Is there an advantage in learning bash when I heavily use Windows systems? Does knowing PowerShell make learning bash easier? There does seem to be fair amount of cross over between the two. People with bash experience do you prefer it to PowerShell? Am I better investing my time in PowerShell? I just passed my SCCM exam and I interested to look into the DevOps world, just a huge place to start! Wondered if Bash experience along with PowerShell would be good.
Thanks all.April 4, 2016 at 4:18 am #37202
If you're managing only Windows systems, then there is little to no benefit to using Bash. There are some utilities in there that make manipulating text a bit easier (things like sed), but otherwise, PowerShell is where it's at. (The reason PowerShell exists at all is that the old Services for Unix package, quite similar to Bash now, just wasn't that useful for managing Windows machines.) Remember, before Microsoft started working on PowerShell in its current form, they tried porting Unix command-line tools to Windows with the old "Services for Unix" package. They found that it was great for managing text files, but that wasn't enough to really manage a whole Windows system (where so much of it is accessed via APIs, not files.)
Microsoft added Bash mainly for developers who were already skilled on Linux, and possibly had a collection of shell scripts / etc for their builds and whatnot, to make their lives easier when developing code on a Windows machine.April 4, 2016 at 6:27 am #37207
To add to that. From following Build and reading the official blogs, Bash will only be available inside the Ubuntu image. Not outside of it.
You would still use powershell for windows and you will not use powershell inside Ubuntu but maybe they will add a control way so you can use powershell to relay commands or parameters to internal Ubuntu tools..at least until MS comes up with powershell port based on .net core which will then be used inside Linux generally.
So learn powershell and learn bash, you'll need them both.
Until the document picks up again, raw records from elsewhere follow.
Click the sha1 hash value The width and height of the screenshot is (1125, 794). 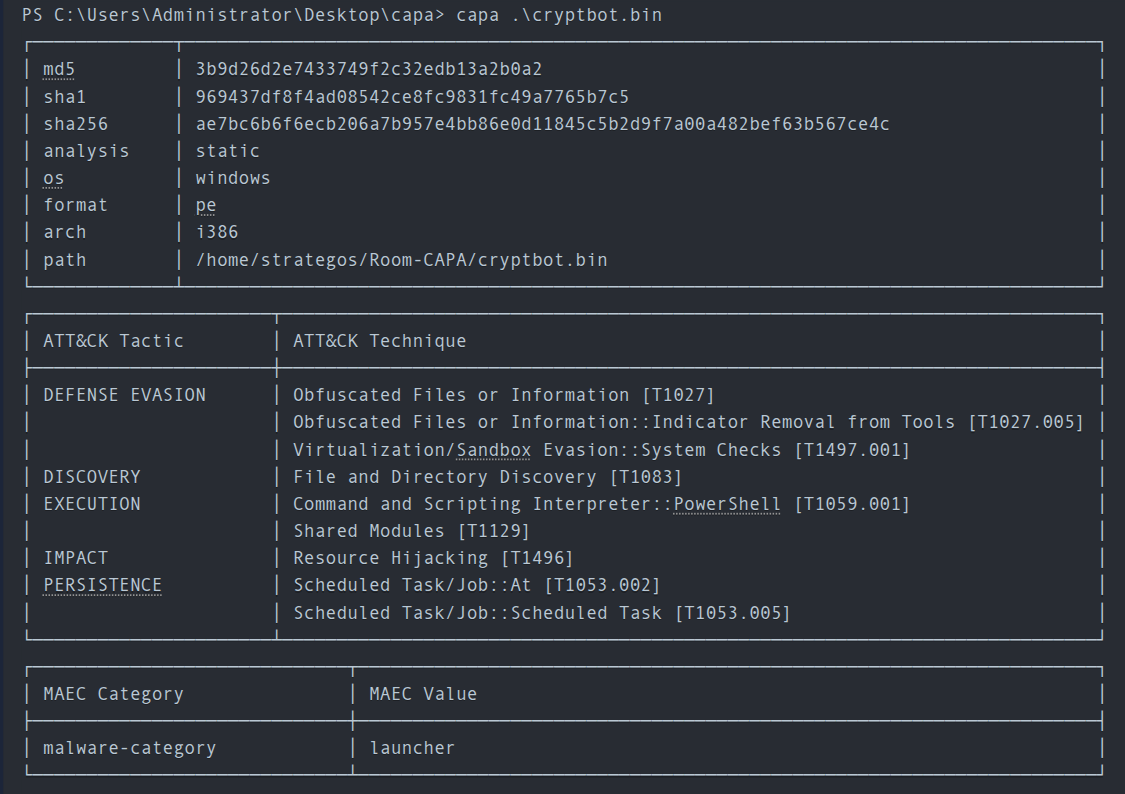[412, 97]
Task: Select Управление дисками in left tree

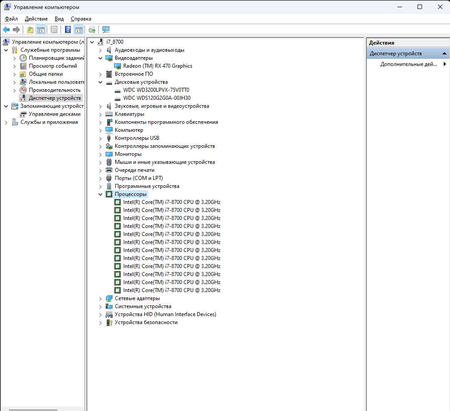Action: pyautogui.click(x=55, y=114)
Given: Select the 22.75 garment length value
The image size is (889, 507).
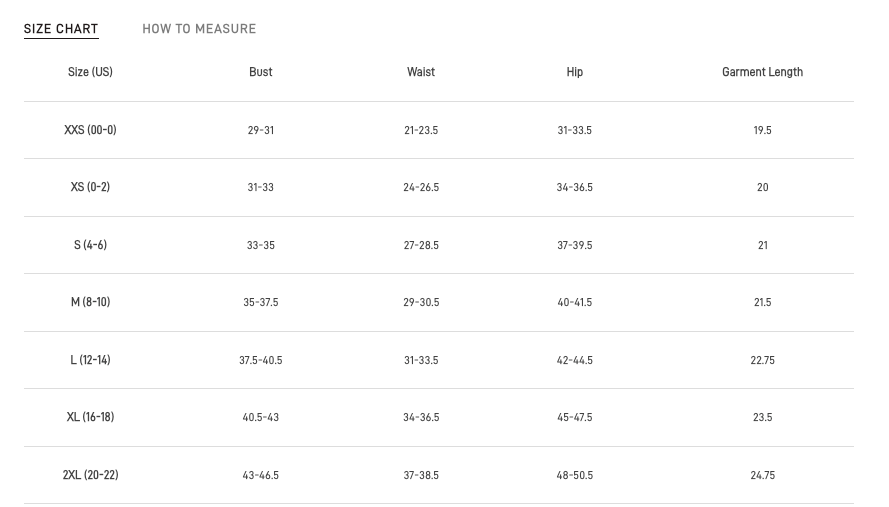Looking at the screenshot, I should (x=762, y=360).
Learn nuget and learn npm/apt-get you'll use them both.
If at some point in the distance we do get a powershell.core implementation, the knowledge and experience will give you the tools to decide if you want to use it or not based on you everyday workload.
As Dave said, and as I feel was the general theme of Build is to make Windows the best OS to develop everything, in every technology, for every OS and every device.April 4, 2016 at 6:33 am #37208
Thanks Gents. Am i better off focusing on PowerShell ?
Would you say Bash is easy to pickup knowing PowerShell ?April 4, 2016 at 12:06 pm #37221
If what you do is mostly managing windows environments then yes focus on PS
BUT and its a big one,
Sooner or later you will have Linux is one form or another for various reasons in your network. In todays changing IT world, understanding how both Windows and Linux and their tools work, and how you can maximize their potential to give you the best results will be highly valued.
As for easy to pickup, id say you cant really link the two. Each was made for a specific purpose and specific OS. If you understand the concepts of file manipulation, then how it is done, via Bash or via Powershell wouldn't matter.Each has its own powers and own quirks to learn and adjust, I dont see in the future a one shell to rule them all but I do see a lot more variation and exploring new ideas and that's what ultimately will help the ecosystem flourish.